As long as there is stagnant water where we go, we will drain the stagnant water after walking and let it dry, which is the example given in the above example. into '*', so that after the traversal is completed, he will become '*' and it will end, avoiding an infinite loop.
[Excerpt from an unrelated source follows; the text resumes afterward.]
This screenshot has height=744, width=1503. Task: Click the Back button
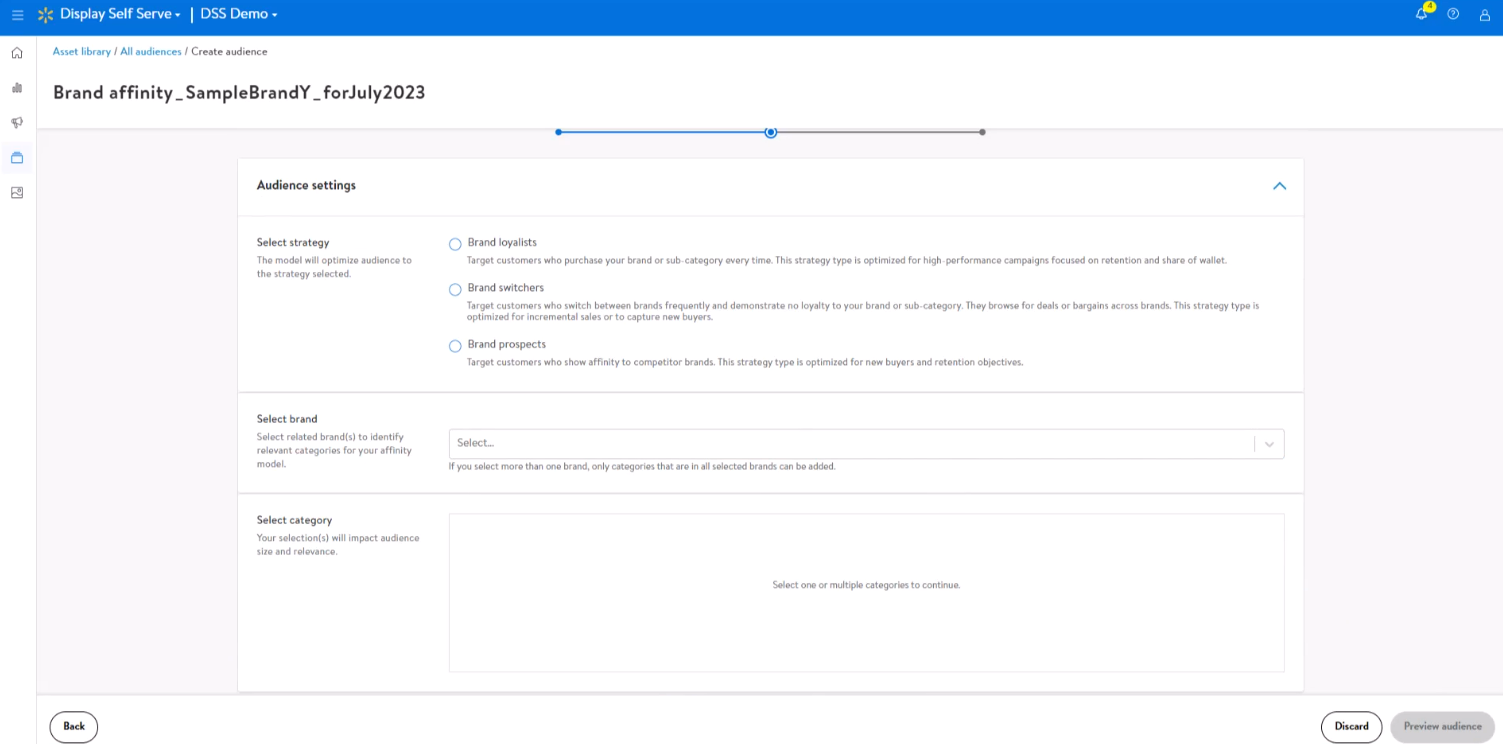(74, 727)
This question is very classic. This kind of thinking can be said to be tried and tested in deep search, so we can use this as a template for example questions, memorize it, and encounter similar questions, such as mazes, islands, etc., we can directly set the template.
Ado,
Grading over
#include<iostream>
#include<cstring>
using namespace std;
int cnts;
//n是行,m是列
int n, m;
void dfs(string* a, int i, int j)
{
//a[i][j] = '.';
//if (i > 0 && a[i - 1][j] == 'W')dfs(a, i - 1, j);//上方
//if (i <n-1&& a[i + 1][j] == 'W')dfs(a, i + 1, j);//下方
//if (j > 0 && a[i][j - 1] == 'W')dfs(a, i, j - 1);//左
//if (j < m - 1 && a[i][j + 1] == 'W')dfs(a, i, j + 1);//右
//.....
a[i][j] = '.';
for (int k = -1; k < 2; k++)//-1,0,1
{
for (int l = -1; l < 2; l++)//-1,0,1
{
if (k == 0 && l == 0)continue;
if (i + k >= 0 && i + k <= n - 1 && j + l >= 0 && j + 1 <= m - 1)
{
if (a[i + k][j + l] == 'W')
{
dfs(a, i + k, j + l);
}
}
}
}
}
int main()
{
cin >> n >> m;
string* a=new string[n];
for (int i = 0; i < n; i++)
{
cin >> a[i];
}
for (int i = 0; i < n; i++)
{
for (int j = 0; j < m; j++)
{
if (a[i][j] == 'W')
{
dfs(a,i,j);
cnts++;
}
}
}
cout << cnts << endl;
return 0;
}Let's go back to this topic again:
We use a double for loop to traverse this two-dimensional array. First, we find the 'W' of the first group and DFS traversal. When encountering 'W', we continue to go down until all the 'W' of the first group become '.', just return, then the first puddle is traversed, cnts is added by 1, and the for loop continues to find the position of the next set of 'W', as shown in 2 and 3 in the above figure. Repeat the operation of 1 until Traverse all 'W' to '.' so that the for loop ends. The number of cnts at this time is the number of puddles.
Here we think about a question, can we backtrack here? The answer is definitely no, because when we traverse and change it to '.' and then backtrack it becomes 'W', the back and forth cannot be counted at all, so the use of backtracking should be carried out according to each topic. Flexible judgment.